Portata e consumi energetici

La portata tipica è decine di metri in linea d'aria, ma in configurazione mesh la portata può essere estesa fino a centinaia di metri. Il consumo energetico è molto basso: i sensori Zigbee possono funzionare con batterie per anni.

I dispositivi Zigbee sono piccoli e vengono applicati in una molteplicità di applicazioni. Essi possono essere un nodo sensore che raccoglie informazioni oppure un attuatore elettronico attivabile a distanza. Non necessitano di essere connessi via cavo e permettono di delocalizzare il monitoraggio di processi produttivi e l'attivazione di dispositivi e motori.

La velocità di trasmissione dati è modesta. Non è infatti adatta per la trasmissione di elevate quantità di dati, ma è più che sufficiente per letture di sensori ambientali discretizzate nel tempo ed attivazioni di attuatori elettronici dato che la latenza di comunicazione è nell'ordine dei millisecondi per messaggi brevi.

Sicurezza

Zigbee utilizza uno stack a tre livelli: il livello fisico (PHY) e MAC (Media Access Control) sono definiti da IEEE 802.15.4, mentre i livelli network, security e application sono proprietari Zigbee Alliance (Connectivity Standards Institute). La sicurezza è implementata con crittografia AES-128 e autenticazione tra dispositivi.

LoRaWAN: il protocollo LPWAN ottimale per contesti rurali

LoRaWAN si basa su uno strato fisico chiamato LoRa, che utilizza la modulazione a spettro diffuso chirp, un metodo che distribuisce il segnale su una larghezza di banda più ampia, rendendolo resistente alle interferenze.

In Europa la banda di frequenza comunemente utilizzata è la ISM 863-870 MHz. Mentre, a livello globale, LoRa può funzionare a 915 MHz, 868 MHz e 433 MHz.
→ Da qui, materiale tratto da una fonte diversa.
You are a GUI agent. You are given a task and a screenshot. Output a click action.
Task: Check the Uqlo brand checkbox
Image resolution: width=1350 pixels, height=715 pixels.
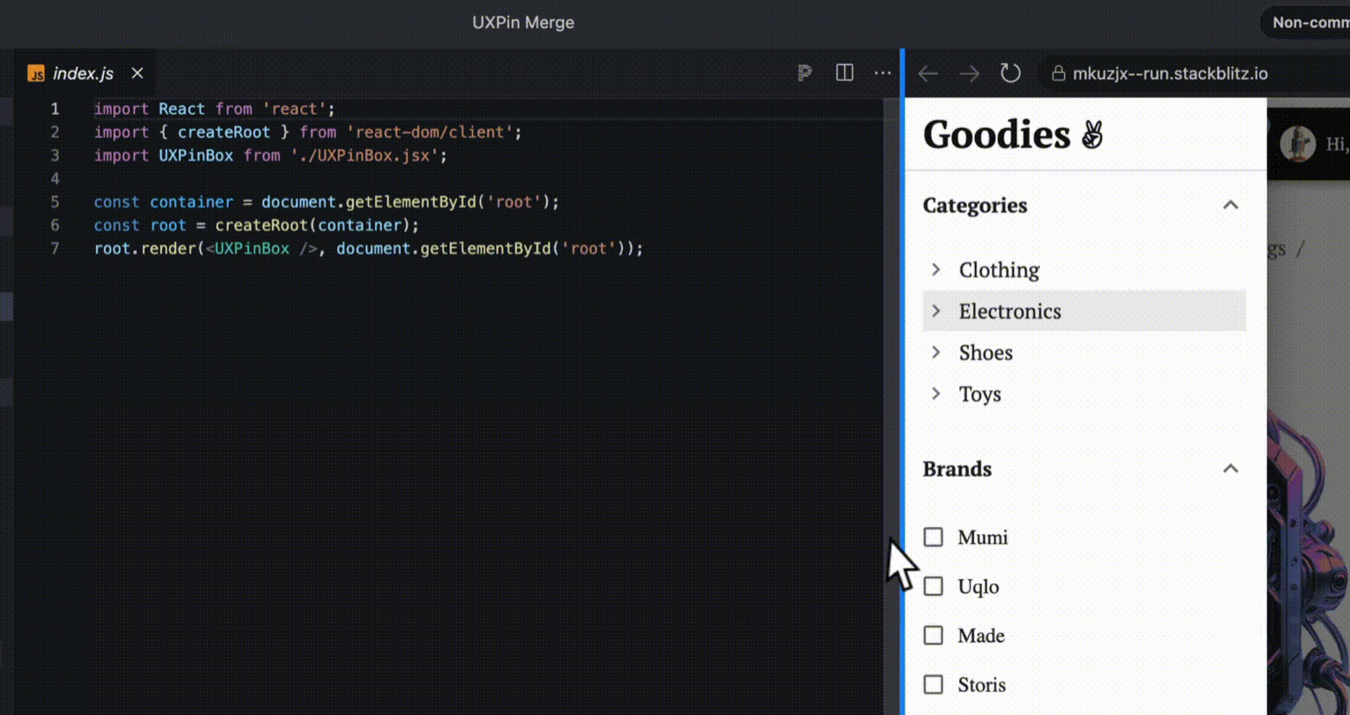[933, 587]
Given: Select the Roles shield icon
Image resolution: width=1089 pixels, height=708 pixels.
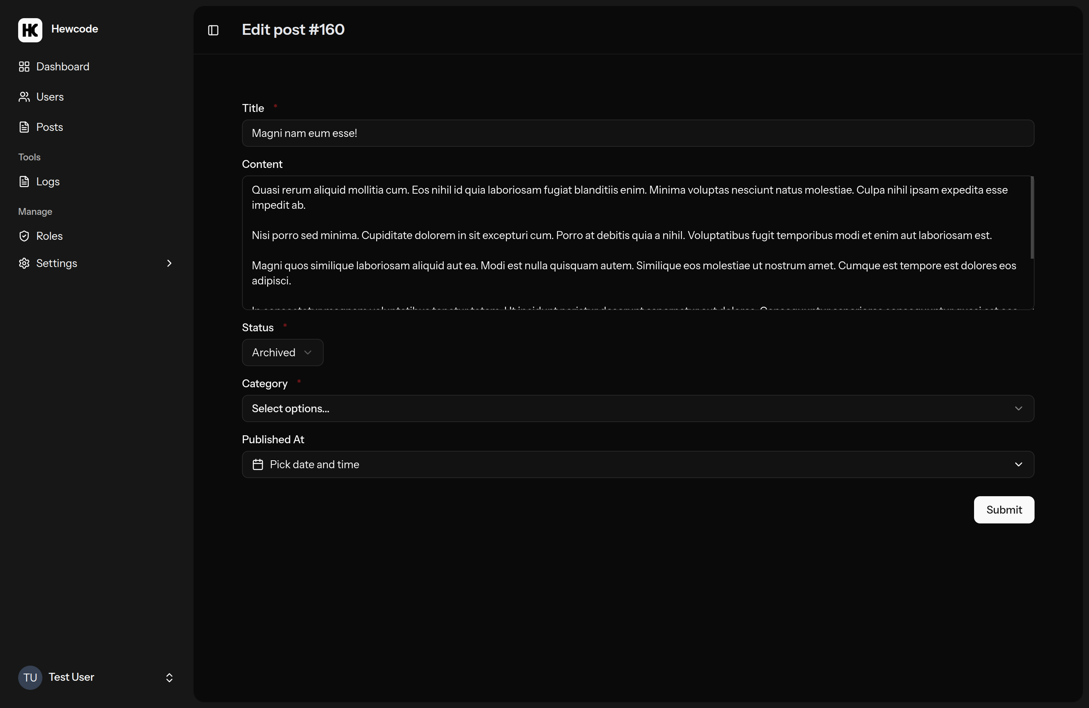Looking at the screenshot, I should click(x=25, y=236).

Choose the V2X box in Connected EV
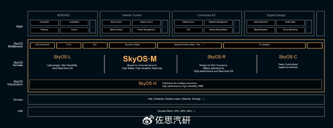pos(188,30)
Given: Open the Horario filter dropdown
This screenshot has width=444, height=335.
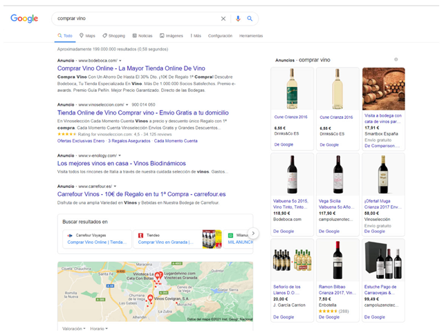Looking at the screenshot, I should (x=98, y=329).
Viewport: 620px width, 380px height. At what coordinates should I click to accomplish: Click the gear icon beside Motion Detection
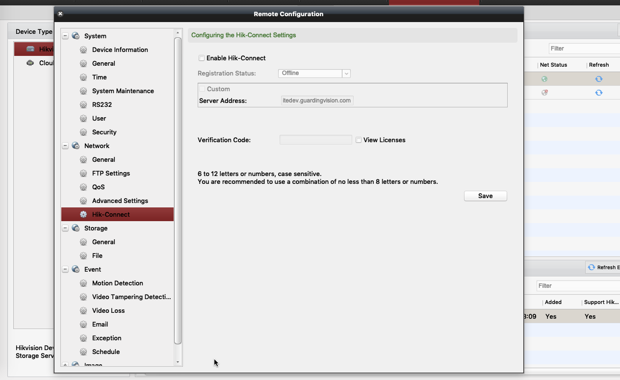[x=83, y=283]
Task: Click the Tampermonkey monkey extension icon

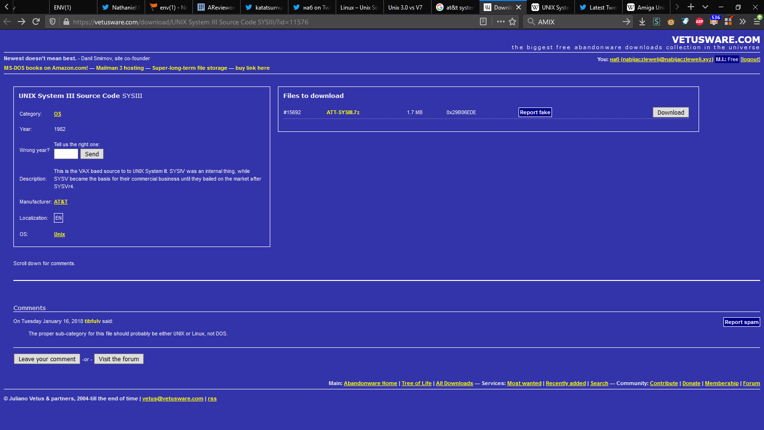Action: (x=671, y=22)
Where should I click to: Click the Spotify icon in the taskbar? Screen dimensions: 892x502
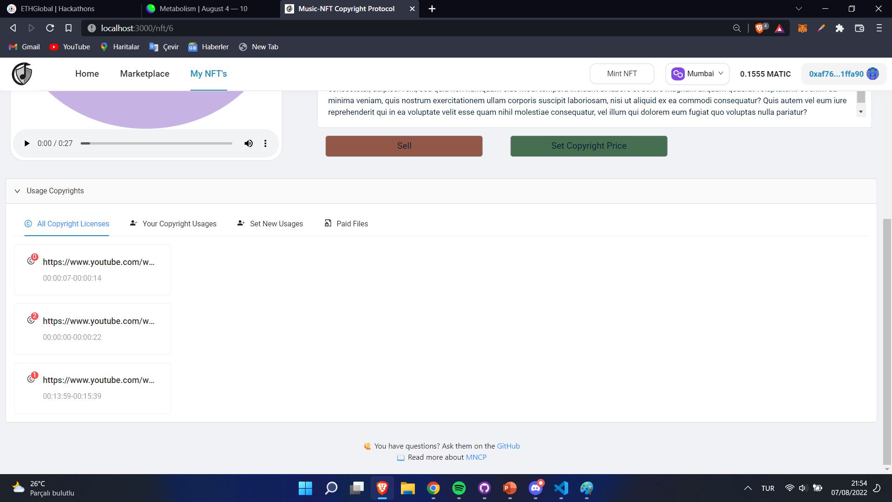[x=459, y=488]
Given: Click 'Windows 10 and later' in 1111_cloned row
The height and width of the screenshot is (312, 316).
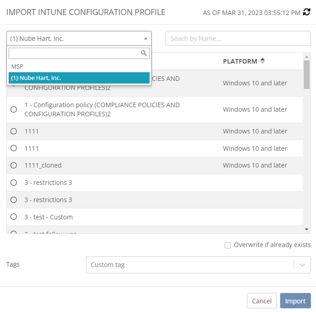Looking at the screenshot, I should click(x=255, y=165).
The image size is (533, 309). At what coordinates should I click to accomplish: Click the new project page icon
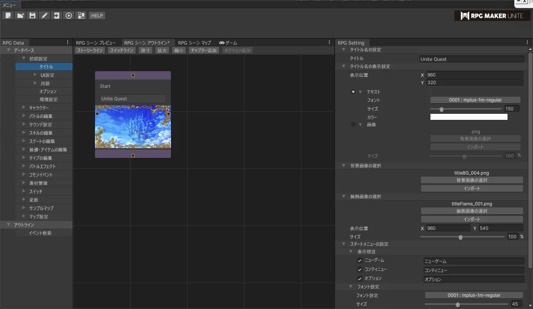coord(8,16)
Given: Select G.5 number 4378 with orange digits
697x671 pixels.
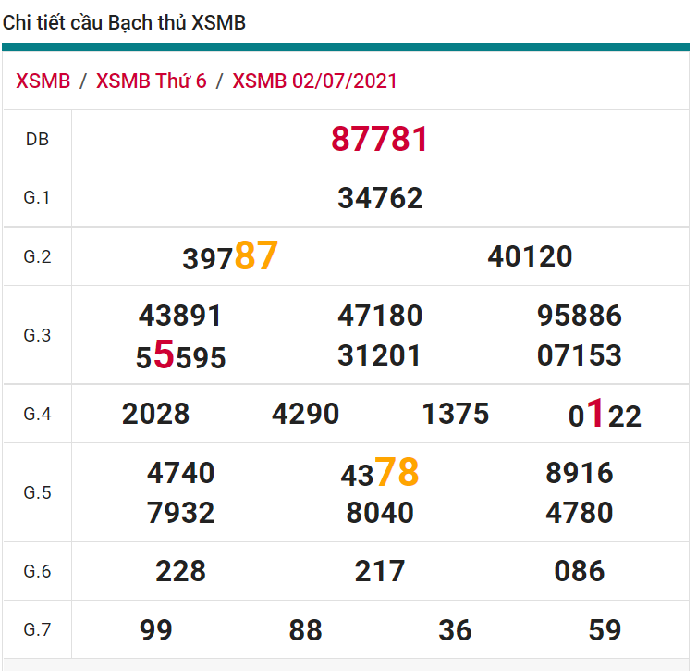Looking at the screenshot, I should 380,474.
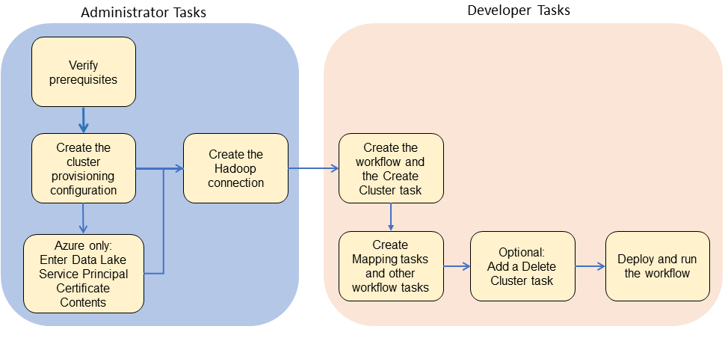Select the Create the cluster provisioning configuration box
The height and width of the screenshot is (344, 725).
coord(83,168)
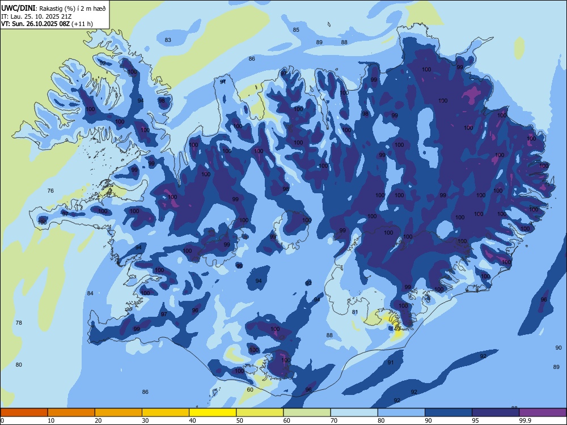Click the UWC/DINI title text
The image size is (567, 425).
[18, 8]
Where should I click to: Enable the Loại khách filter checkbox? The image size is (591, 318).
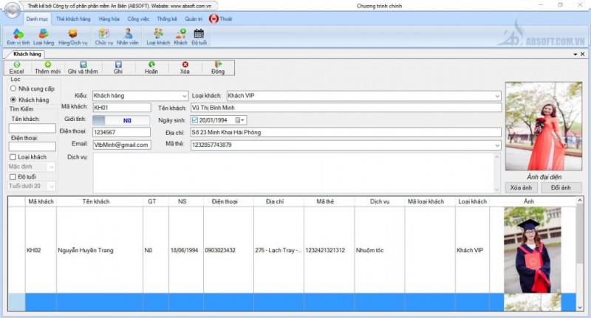[13, 157]
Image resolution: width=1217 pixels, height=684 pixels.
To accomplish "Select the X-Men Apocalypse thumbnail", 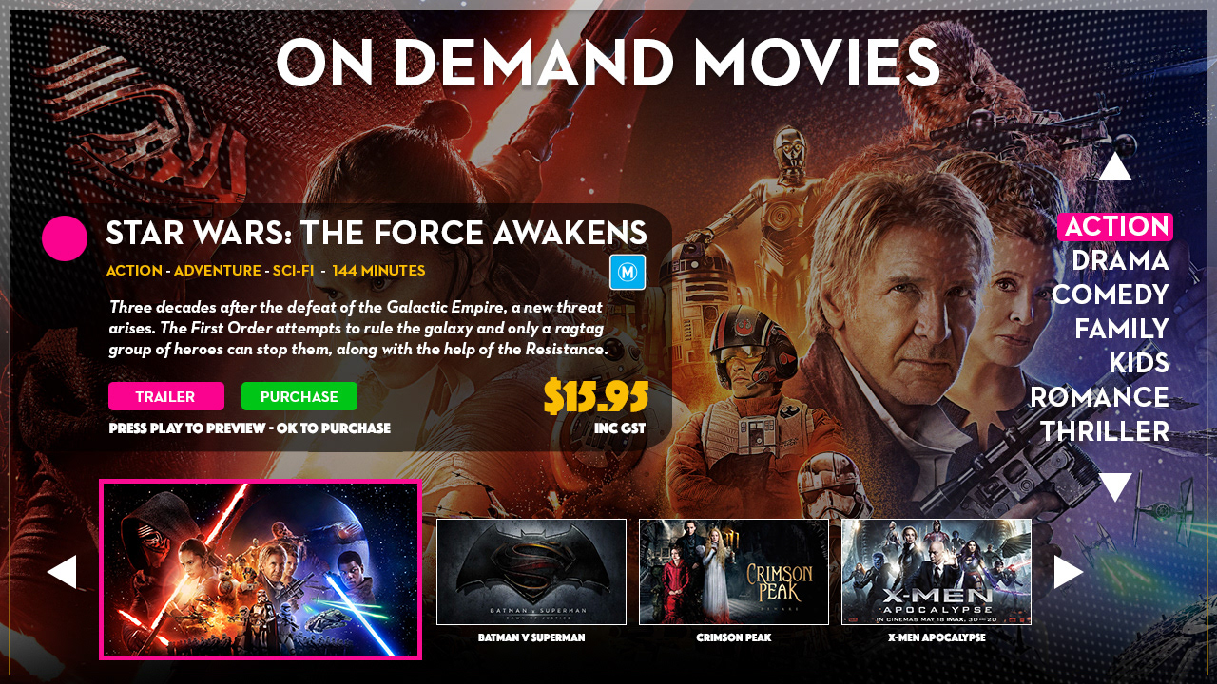I will coord(937,572).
Portata e consumi energetici

LoRaWAN consente trasmissioni a lungo raggio (oltre 15 km nelle zone rurali, 3–5 km in zone fortemente urbanizzate) a basso consumo energetico e ridotta interferenza. Il consumo energetico è estremamente basso: I sensori LoRaWAN potrebbero richiedere la sostituzione della batteria perfino dopo 15 anni.

Queste caratteristiche permettono ai dispositivi LoRaWAN di essere installati in ambienti impervi, quali un fondo valle o all'interno della chioma di una pianta e di trasmettere dati periodicamente (10-30min). Anche in questo caso la velocità di trasmissione dati è modesta. Tuttavia è funzionale e sufficiente alle letture periodiche dei sensori ambientali.

Sicurezza

La tecnologia LoRa fa leva su diversi livelli di protezione quali la chiave EUI64 e EUI128, mentre utilizza lo standard AES CCM (128 bit) per la crittografia e l'autenticazione. Esistono due modi di join: OTAA (Over-the-Air-Activation), dove il device scambia una chiave a 128 bit con il network, e ABP (Activation By Personalization).

Standardizzazione

LoRaWAN (Long Range Wide Area Network) si è affermato come standard per la connettività IoT nel monitoraggio agricolo. A differenza delle reti cellulari tradizionali e di altre soluzioni LPWAN, lo standard LoRaWAN, che è stato formalmente riconosciuto come standard internazionale dall'ITU per le reti LPWAN, è specificatamente progettato per applicazioni che richiedono una copertura estesa e un consumo energetico estremamente ridotto.

Conclusioni

Un'infrastruttura di rete IoT rappresenta un fattore fondamentale necessario per un servizio di raccolta e gestione dei dati. Il possesso dell'intera infrastruttura di rete (dai dispositivi al software, passando attraverso i gateway ed i server) consente flessibilità e completa gestione delle casistiche che possono occorre nei contesti agricoli ed enologici caratterizzati da elevata complessità ed eterogeneità di attività e processi. Come si è potuto appurare, LoRaWAN e Zigbee rappresentano la spina dorsale tecnologica ottimale per implementazioni IoT vitivinicole professionali. La combinazione di portata, bassi consumi e ridotta interferenza rendono queste tecnologie le più adatte alla raccolta sistematica di dati ambientali e produttivi in contesti agricoli.